Setiap perih goresannya, ada kasih sayang di dalamnya. Sebuah kelembutan yang ditransformasikan lewat cara yang kurang mengenakannya. Mengatasi semua ketidaknyamanan demi sebuah harapan kesembuhan. Meski caci kadang terhujam padanya karena sakitnya dikerik, semua segera sirna ketika melihat si sakit sehat. Setiap kerikan bukanlah sayatan yang menyiksa melainkan belaian hangat pada si sakit. Belang merah di punggung seperti sebuah tanya cinta. Sungguh sayang bila, ada yang merasa malu setelah dikerik. Ia seperti tidak menghargai upaya pengerik dan tiada syukur atas kesembuhan yang diupayakannya. Merah tanda cinta, begitulah aku coba menyebut semua ini.
Kerikan pun mampu menembus ruang dan waktu.

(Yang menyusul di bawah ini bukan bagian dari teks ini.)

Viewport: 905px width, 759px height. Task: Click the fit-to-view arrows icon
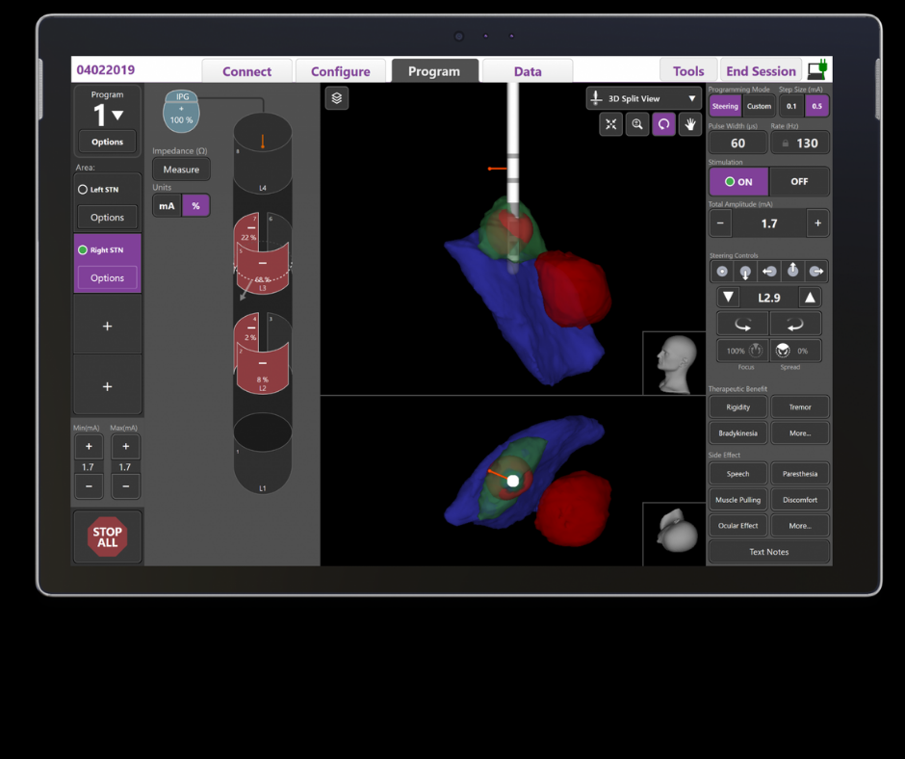click(x=611, y=124)
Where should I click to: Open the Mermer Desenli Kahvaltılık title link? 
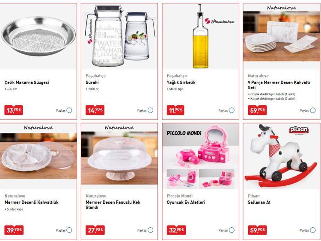pos(32,203)
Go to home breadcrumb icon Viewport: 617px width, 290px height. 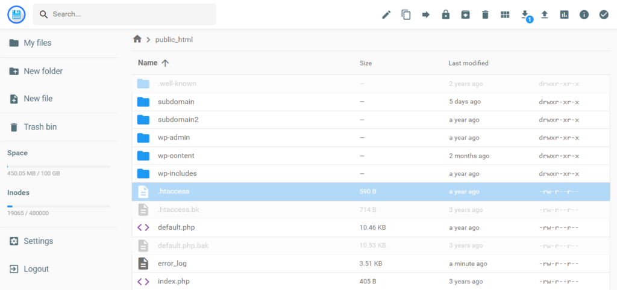click(x=137, y=39)
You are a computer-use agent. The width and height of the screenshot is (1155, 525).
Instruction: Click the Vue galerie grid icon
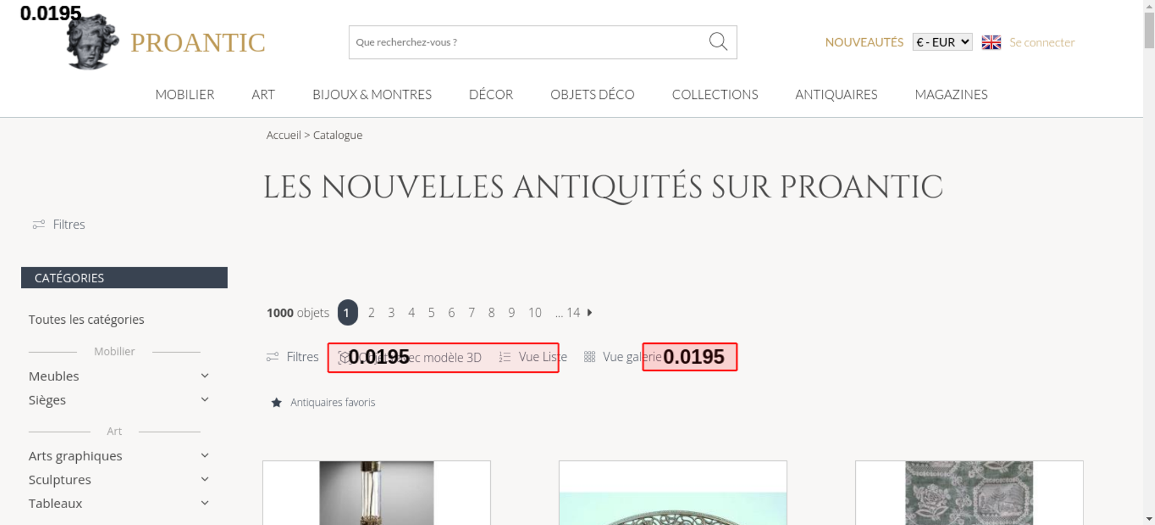(589, 357)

Ruang dimana si sakit bisa begitu dekat dengan si pengerik. Sesuatu yang mungkin terlewatkan dibanyak kesempatan. Sebuah dimensi dimana keduanya didekatkan dengan bahasa yang sama, bahasa kesembuhan. Namun bila dicermati lebih dalam bukan hanya kesembuhan melainkan kasih sayang. Kerikan mendekatkan yang jauh dan melekatkannya dalam keintiman. Tanpa disadari begitu banyak waktu yang kita habiskan tapi sedikit pun menyisakan untuk orang – orang terdekat. Kerikan mencoba mendekatkan kita ketika kita mulai alpa.

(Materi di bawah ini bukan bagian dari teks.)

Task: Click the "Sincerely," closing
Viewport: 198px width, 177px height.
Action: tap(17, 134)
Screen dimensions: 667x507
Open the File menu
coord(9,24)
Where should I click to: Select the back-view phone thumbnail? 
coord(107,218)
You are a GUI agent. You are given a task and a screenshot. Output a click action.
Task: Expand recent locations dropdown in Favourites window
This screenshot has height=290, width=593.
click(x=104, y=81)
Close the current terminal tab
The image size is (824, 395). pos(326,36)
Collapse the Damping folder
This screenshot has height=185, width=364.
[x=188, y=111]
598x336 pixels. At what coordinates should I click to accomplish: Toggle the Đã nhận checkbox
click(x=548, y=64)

Sesuatu yang tak mampu yang dilakukan oleh ilmu kesehatan modern. Dimana manusia hanyalah dijadikan objek dalam kerangka stimulus dan respons. Kita hanya menjadi objek yang diberikan obat atau terapi yang kemudian dilihat hasilnya. Buruk atau baik hasilnya dari tindakan akan memberikan acuan stimulus – respon selanjutnya. Demikian dan terus berulang – ulang. Hal ini seperti menafikan manusia sebagai sebuah entitas sosial. Sebuah elemen yang terabaikan.

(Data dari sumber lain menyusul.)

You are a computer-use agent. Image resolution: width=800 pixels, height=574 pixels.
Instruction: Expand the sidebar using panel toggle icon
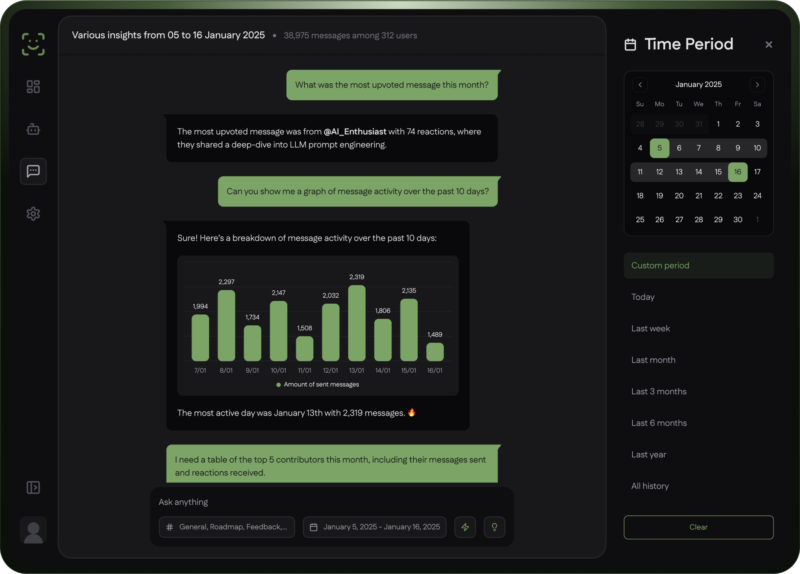pos(33,487)
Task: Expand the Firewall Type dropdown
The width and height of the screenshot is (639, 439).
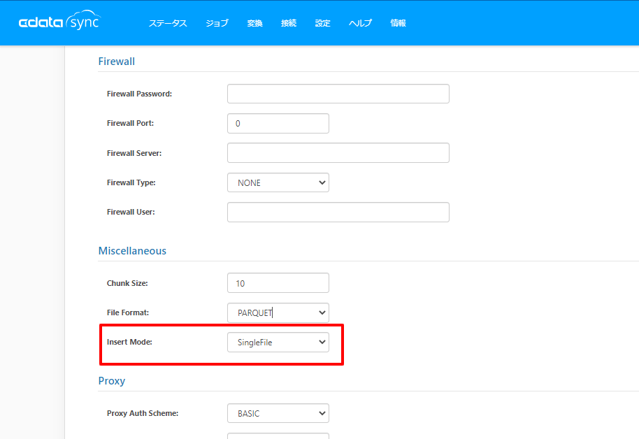Action: click(278, 182)
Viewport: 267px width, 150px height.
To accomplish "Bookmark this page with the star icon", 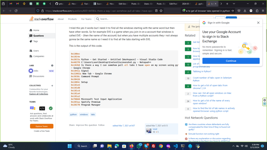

Dalam konteks ini, aku bisa memahami mengapa bagi sebagian orang, “kerikan”, dianggap sebagai candu. Banyak orang ingin berhenti “kerikan”, pada akhirnya gagal. Kerikan bukan hanya sebuah metode penyembuhan dengan menghangatkan tubuh, melainkan di dalamnya adanya sebuah keintiman. Ada usaha membangun kehangatan ruhaniyah. Kedekatan emosional dan kasih sayang tumbuh dalam interaksi selama proses kerikan. Pada akhirnya hal ini yang menumbuhkan kehangatan jwa yang memacu si sakit untuk sembuh.
Meski dalam masyarakat modern peran pengerik tergantikan oleh kehadiran tukang pijat dan kerik, sugesti ini tetap tertanam baik. Proses komunikasi, interaksi dan keintiman dalam proses tersebut menjaganya tetap ada. Setiap kerikan merangsang hormon endofrin dan mengahasilkan ekstasi pada diri si sakit. Biar pun derajat kepuasanya berbeda, tetapi ia telah mengiring si sakit pada romantisme masa lalu. Fisik bisa saja sakit, tetapi kenangan menjadi obat yang tak tertawarkan. Sesuatu yang tidak mampu diperoleh dari metode pengobatan lain.